単語と要素の検索に関する記録
+++
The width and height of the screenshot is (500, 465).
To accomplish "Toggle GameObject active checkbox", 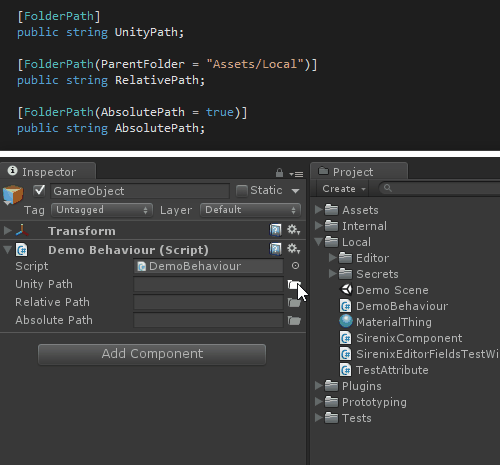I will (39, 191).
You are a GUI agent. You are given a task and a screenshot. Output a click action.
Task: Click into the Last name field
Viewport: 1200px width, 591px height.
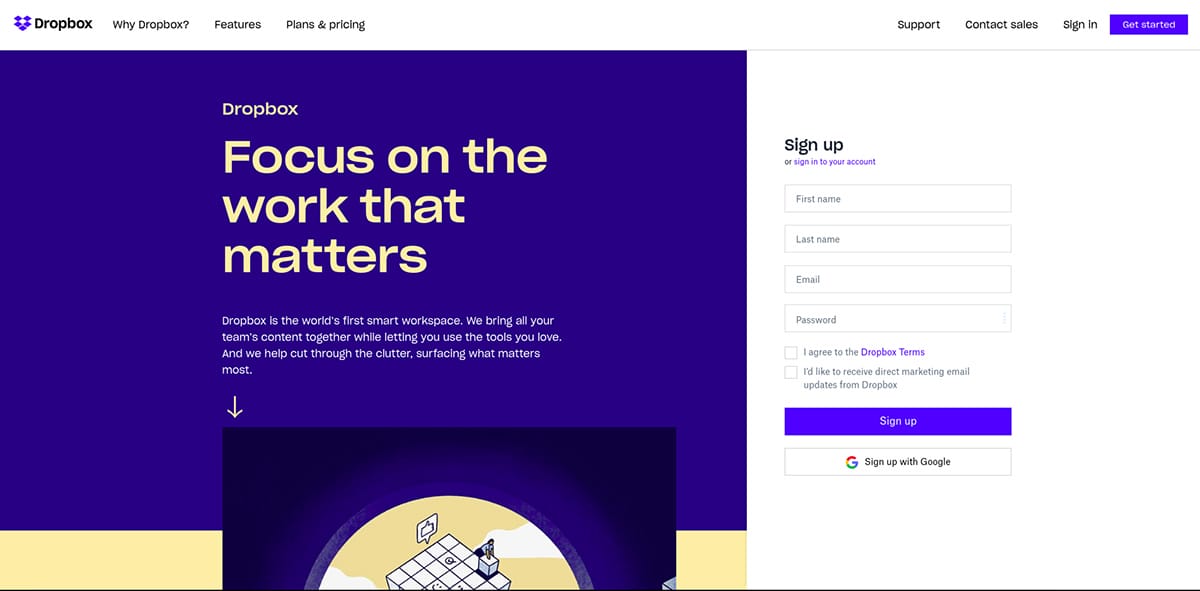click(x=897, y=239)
+++
「You are a GUI」を含む行からデータの最後の行まで（どちらの端の行も含む）を、列名を「番号」と「テキスト」にしたMarkdownの表に書き直してください。空行と画像は省いてください。

## 出力結果
| 番号 | テキスト |
|---|---|
| 1 | You are a GUI agent. You are given a task and a screenshot. Output a click action. |
| 2 | Task: Click into the Last name field |
| 3 | Viewport: 1200px width, 591px height. |
| 4 | click(x=897, y=239) |